La Via della Seta conduce all'Africa

Economia

Mariangela Pira

CinaDjibouti

La Cina accrescerà la sua presenza militare in Africa. Nel continente ha superato da tempo gli USA come primo investitore in assoluto. Potrebbe però sfruttare meglio il suo ruolo per contribuire a stabilizzare l'area del Nordafrica. 

Pechino aumenterà la sua presenza militare in Africa. Non stupisce, e fa il paio con il sempre più importante profilo economico e commerciale che sta assumendo nel continente. Stabilire relazioni più forti dal punto di vista militare significa proteggere le sue aziende in loco (oltre 10.000, ma sui numeri ufficiali cinesi meglio essere prudenti) certo, ma soprattutto guadagnare una maggiore influenza geopolitica. Instabilità e insicurezza rappresentano in ogni caso una minaccia per gli investimenti cinesi nel paese: da Boko Haram in Nigeria ad Al Shabaab in Somalia, da Al Qaeda nel Maghreb islamico ai combattenti islamici nel Nordafrica.

Il ruolo che l'Africa sta riscoprendo nell'economia globale è noto.
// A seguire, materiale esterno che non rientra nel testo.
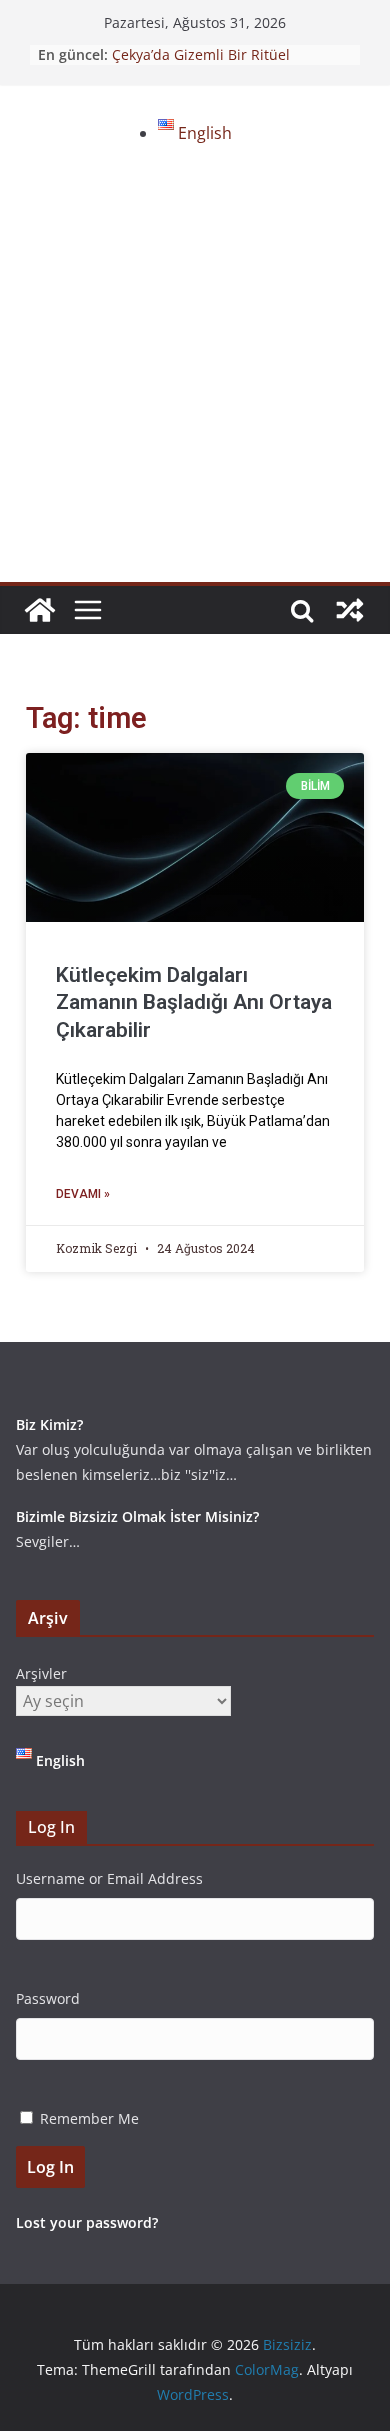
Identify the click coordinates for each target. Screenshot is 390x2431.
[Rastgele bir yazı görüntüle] (350, 610)
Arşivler (41, 1673)
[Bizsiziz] (40, 610)
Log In (50, 2167)
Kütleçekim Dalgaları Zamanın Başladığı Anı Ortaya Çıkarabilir (194, 1002)
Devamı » (83, 1194)
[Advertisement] (195, 377)
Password (48, 1998)
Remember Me (89, 2118)
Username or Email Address (109, 1878)
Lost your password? (87, 2222)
Anche che tra gli attori emergenti ci sia la Cina è noto. Primo donatore, primo finanziatore nelle infrastrutture e nelle telecomunicazioni, primo per investimenti diretti nel paese. Mi raccontava un amico che lavora in Etiopia che i cinesi nel paese hanno costruito strade, autostrade, una linea metropolitana interna ad Addis Ababa e una linea ferroviaria veloce che la connette al porto di Djibouti. L'Etiopia non ha accesso al mare, l'unico è proprio tramite Djibouti e arrivarci era un'impresa perché il treno c'era ma la linea era stata interrotta. Grazie al prestito dei cinesi oggi le merci escono ed entrano dal paese molto più velocemente. 

Mi chiedo però sarà il ruolo della Cina nel supportare la stabilità dell'area, soprattutto nel Nordafrica. Un ruolo importante probabilmente, così come sottolineato spesso dall'ambasciatore italiano in Cina Ettore Sequi. "Pechino sta già intervenendo nella regione, dato che investire è un intervento a tutti gli effetti - ha spiegato Sequi - un'infezione di estremismo islamico potrebbe svilupparsi molto velocemente anche in paesi nordafricani che al momento fungono da cuscinetto e sono stabili. Non conviene a nessuno questo accada". Già non conviene a nessuno, tantomeno alle società cinesi che operano in Africa in questo momento.

P.s. Se volete saperne di più sulla Cina in Africa, sul come sono nate le relazioni tra i due paesi, vi consiglio "The Dragon Gift" di Deborah Brautigam, un libro accurato, scorrevole, pieno di aneddotica.